___ RECORDS PROVIDED

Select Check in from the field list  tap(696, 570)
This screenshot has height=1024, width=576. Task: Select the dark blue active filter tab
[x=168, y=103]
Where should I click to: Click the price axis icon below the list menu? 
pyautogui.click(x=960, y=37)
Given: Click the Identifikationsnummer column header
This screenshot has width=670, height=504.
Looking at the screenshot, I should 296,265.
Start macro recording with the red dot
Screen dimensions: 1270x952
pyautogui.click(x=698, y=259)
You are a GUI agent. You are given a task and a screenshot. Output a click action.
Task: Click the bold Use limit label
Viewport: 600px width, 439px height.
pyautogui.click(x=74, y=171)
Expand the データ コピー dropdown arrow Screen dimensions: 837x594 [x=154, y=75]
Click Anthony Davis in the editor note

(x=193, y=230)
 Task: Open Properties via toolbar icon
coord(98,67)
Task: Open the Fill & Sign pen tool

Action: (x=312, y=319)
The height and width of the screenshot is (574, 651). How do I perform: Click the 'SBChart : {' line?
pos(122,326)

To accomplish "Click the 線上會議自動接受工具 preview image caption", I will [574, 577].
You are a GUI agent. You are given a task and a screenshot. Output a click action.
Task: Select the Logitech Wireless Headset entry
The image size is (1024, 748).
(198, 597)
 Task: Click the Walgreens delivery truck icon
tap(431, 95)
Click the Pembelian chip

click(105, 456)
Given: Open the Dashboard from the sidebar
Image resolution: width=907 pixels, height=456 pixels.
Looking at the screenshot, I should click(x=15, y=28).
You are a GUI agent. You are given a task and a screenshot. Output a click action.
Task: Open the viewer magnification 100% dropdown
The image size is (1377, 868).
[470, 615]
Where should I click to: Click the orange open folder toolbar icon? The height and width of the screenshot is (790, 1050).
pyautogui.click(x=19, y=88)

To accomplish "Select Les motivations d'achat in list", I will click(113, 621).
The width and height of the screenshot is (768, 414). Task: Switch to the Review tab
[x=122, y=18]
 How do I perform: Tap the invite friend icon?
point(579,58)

______

* [WHAT IS EXPECTED]: Express these rows as a numbered list, leaving out the blank lines.

* [COMPLETED TASK]:
1. Select Check in from the field list  tap(696, 570)
2. This screenshot has height=1024, width=576. Task: Select the dark blue active filter tab
3. [x=168, y=103]
4. Where should I click to: Click the price axis icon below the list menu? 
5. pyautogui.click(x=960, y=37)
6. Given: Click the Identifikationsnummer column header
7. This screenshot has width=670, height=504.
8. Looking at the screenshot, I should 296,265.
9. Start macro recording with the red dot
10. Screen dimensions: 1270x952
11. pyautogui.click(x=698, y=259)
12. You are a GUI agent. You are given a task and a screenshot. Output a click action.
13. Task: Click the bold Use limit label
14. Viewport: 600px width, 439px height.
15. pyautogui.click(x=74, y=171)
16. Expand the データ コピー dropdown arrow Screen dimensions: 837x594 [x=154, y=75]
17. Click Anthony Davis in the editor note
18. (x=193, y=230)
19.  Task: Open Properties via toolbar icon
20. coord(98,67)
21. Task: Open the Fill & Sign pen tool
22. Action: (x=312, y=319)
23. The height and width of the screenshot is (574, 651). How do I perform: Click the 'SBChart : {' line?
24. pos(122,326)
25. To accomplish "Click the 線上會議自動接受工具 preview image caption", I will [574, 577].
26. You are a GUI agent. You are given a task and a screenshot. Output a click action.
27. Task: Select the Logitech Wireless Headset entry
28. The image size is (1024, 748).
29. (198, 597)
30.  Task: Click the Walgreens delivery truck icon
31. tap(431, 95)
32. Click the Pembelian chip
33. click(105, 456)
34. Given: Open the Dashboard from the sidebar
35. Image resolution: width=907 pixels, height=456 pixels.
36. Looking at the screenshot, I should click(x=15, y=28).
37. You are a GUI agent. You are given a task and a screenshot. Output a click action.
38. Task: Open the viewer magnification 100% dropdown
39. The image size is (1377, 868).
40. [470, 615]
41. Where should I click to: Click the orange open folder toolbar icon? The height and width of the screenshot is (790, 1050).
42. pyautogui.click(x=19, y=88)
43. To accomplish "Select Les motivations d'achat in list", I will click(113, 621).
44. The width and height of the screenshot is (768, 414). Task: Switch to the Review tab
45. [x=122, y=18]
46.  How do I perform: Tap the invite friend icon?
47. point(579,58)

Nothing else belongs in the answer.